**PROMPT:**
Run through the records and, wherever a line holds the word "agent", return that line.

**LISTED RECORDS:**
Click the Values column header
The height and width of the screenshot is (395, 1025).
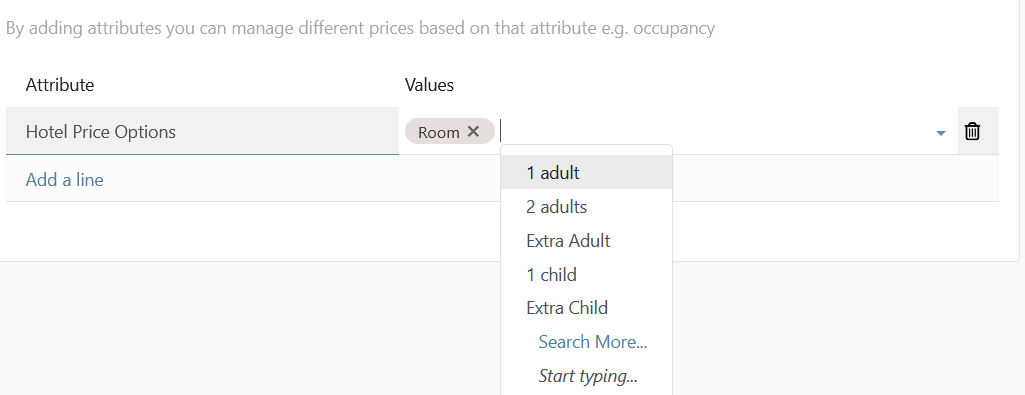pos(429,85)
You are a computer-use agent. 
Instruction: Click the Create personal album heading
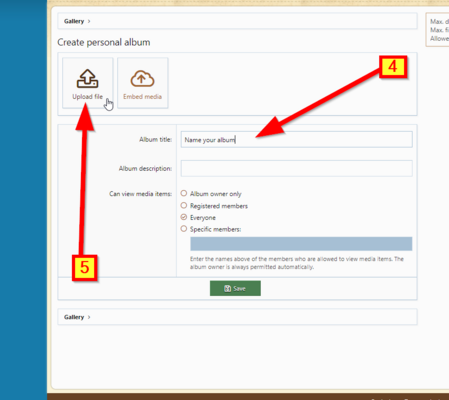(104, 42)
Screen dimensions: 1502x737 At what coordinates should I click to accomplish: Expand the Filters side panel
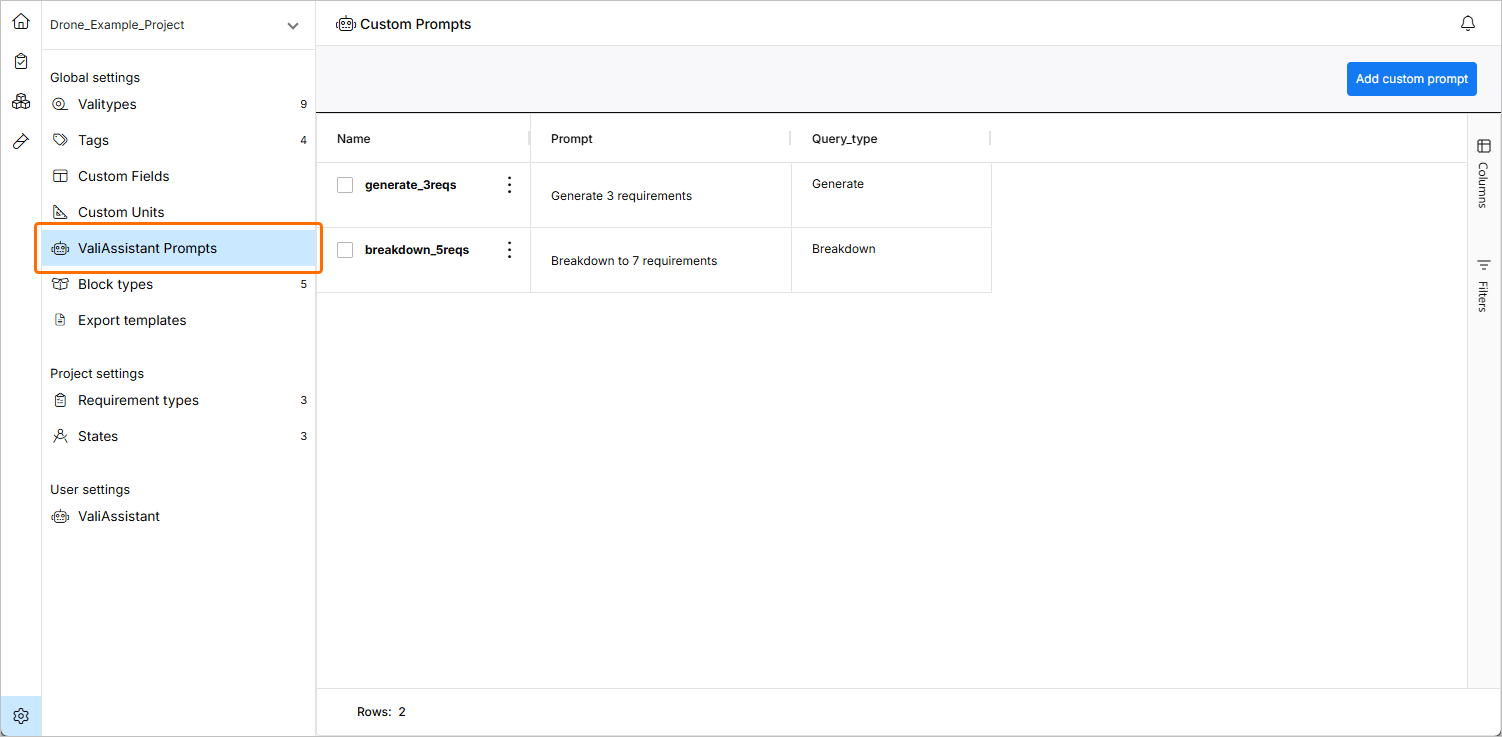(x=1483, y=285)
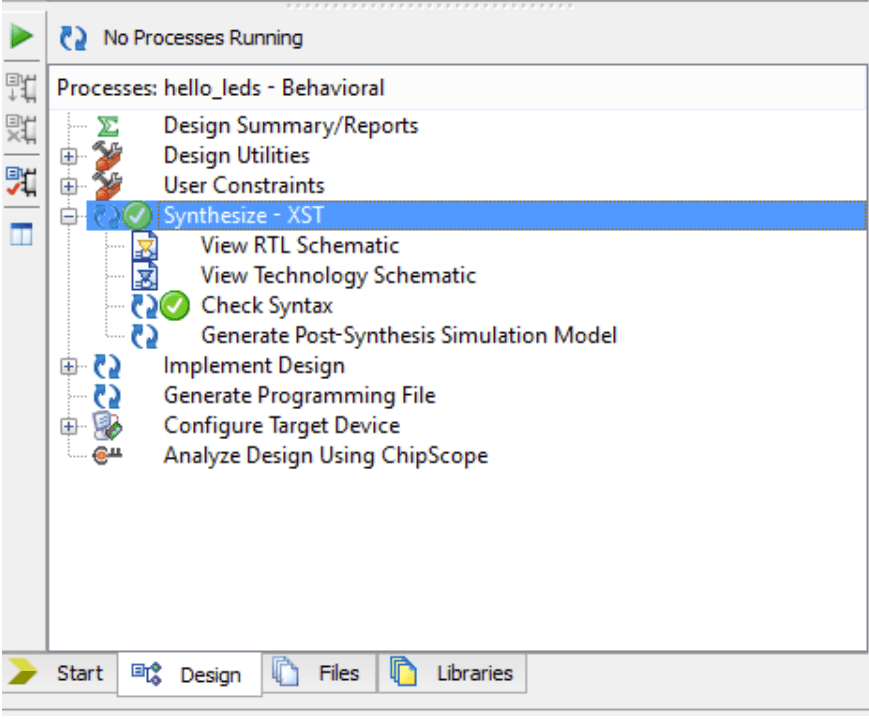Open the Libraries tab

pos(452,673)
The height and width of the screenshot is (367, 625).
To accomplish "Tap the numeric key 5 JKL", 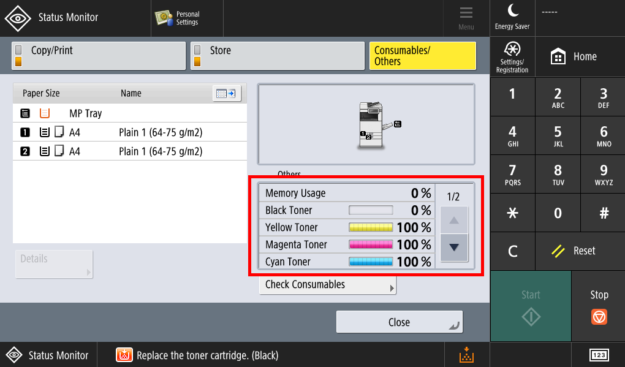I will click(558, 135).
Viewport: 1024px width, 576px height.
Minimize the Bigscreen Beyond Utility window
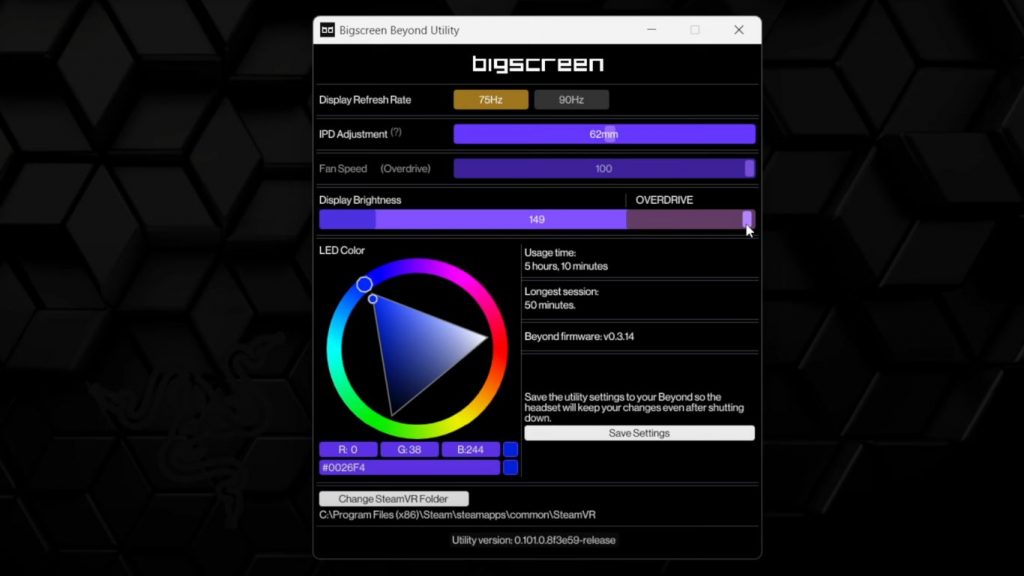pos(651,30)
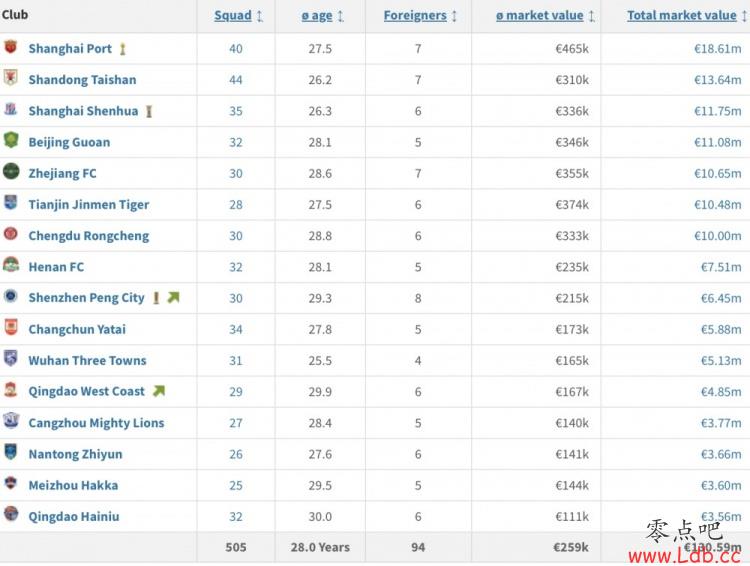Click the Beijing Guoan green crest icon
Viewport: 750px width, 566px height.
click(x=11, y=140)
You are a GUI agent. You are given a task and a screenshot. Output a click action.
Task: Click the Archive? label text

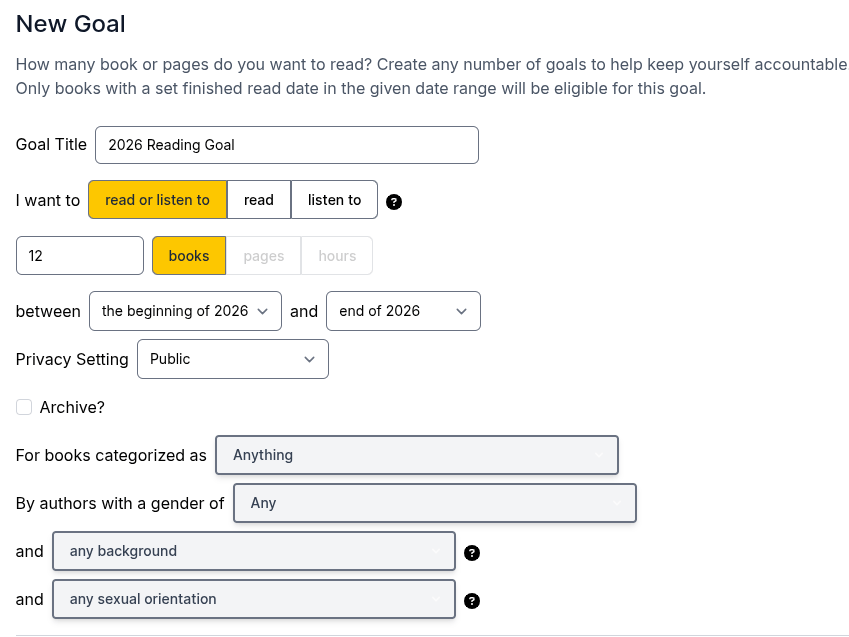pos(72,407)
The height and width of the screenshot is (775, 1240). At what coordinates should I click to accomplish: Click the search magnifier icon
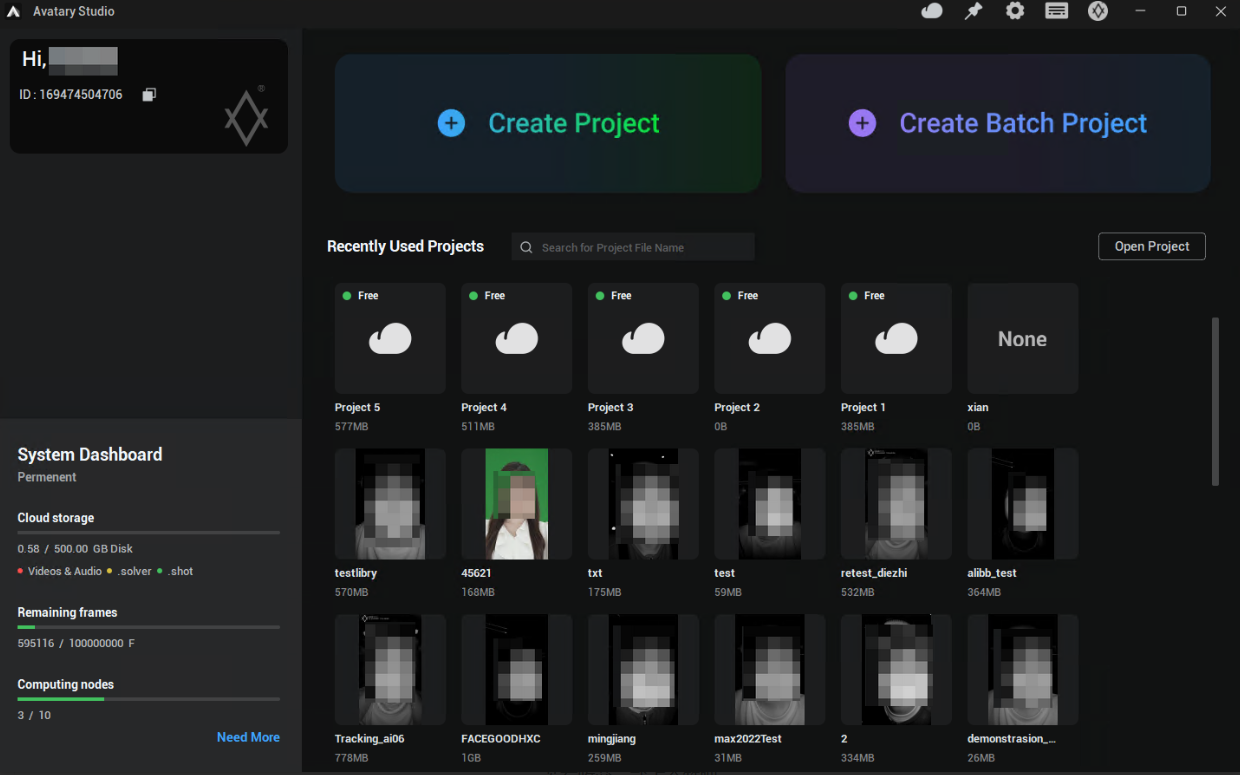click(x=526, y=247)
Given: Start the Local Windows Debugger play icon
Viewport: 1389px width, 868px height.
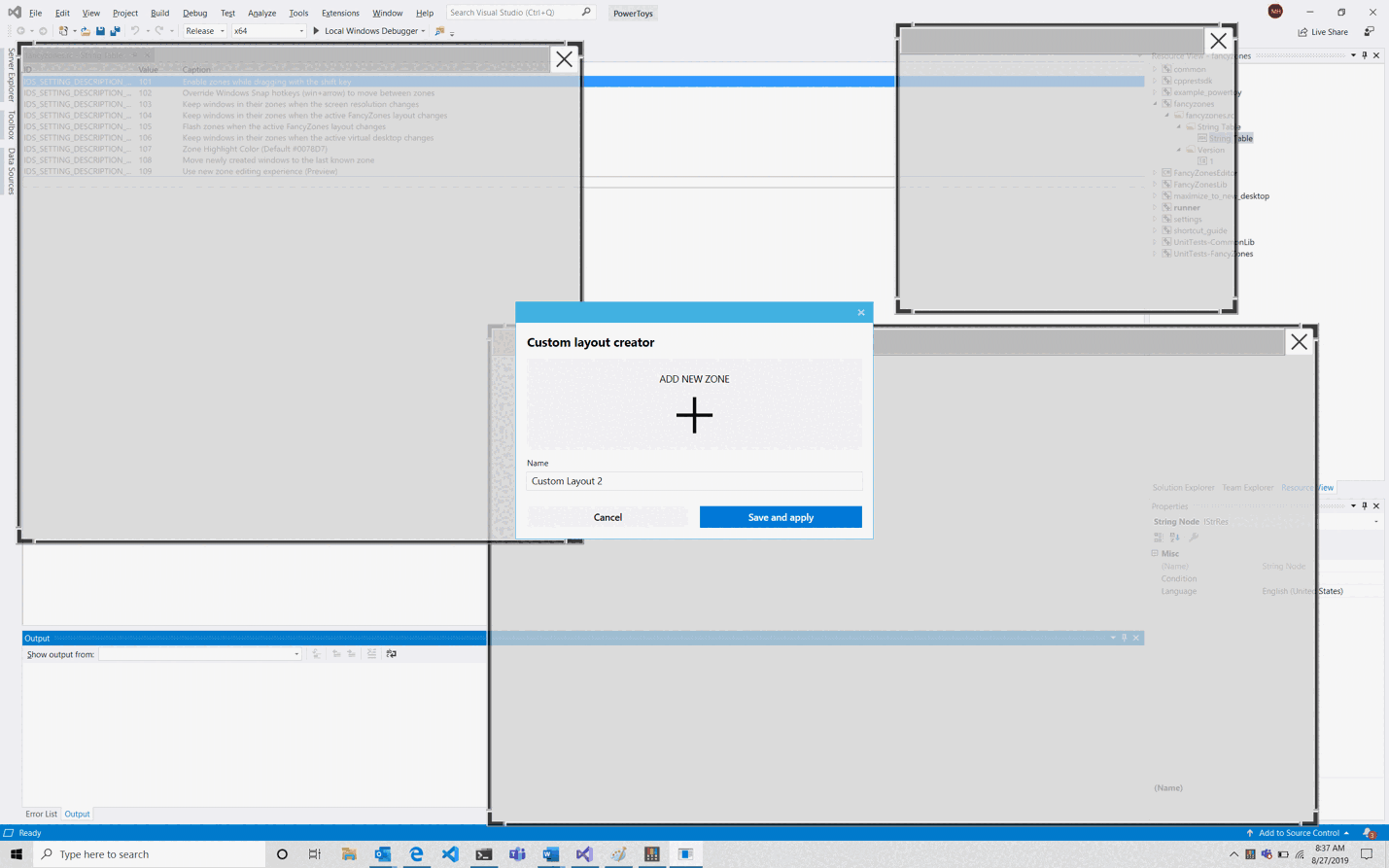Looking at the screenshot, I should tap(316, 30).
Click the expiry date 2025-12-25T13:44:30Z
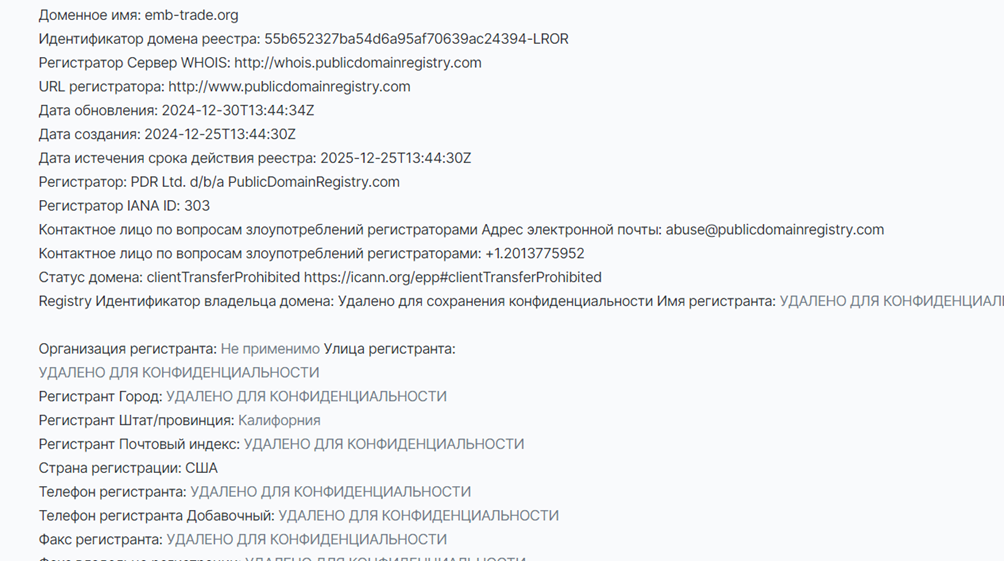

**EXERCISE ANSWER:**
You are a computer-use agent. 
You are a GUI agent. You are given a task and a screenshot. Output a click action.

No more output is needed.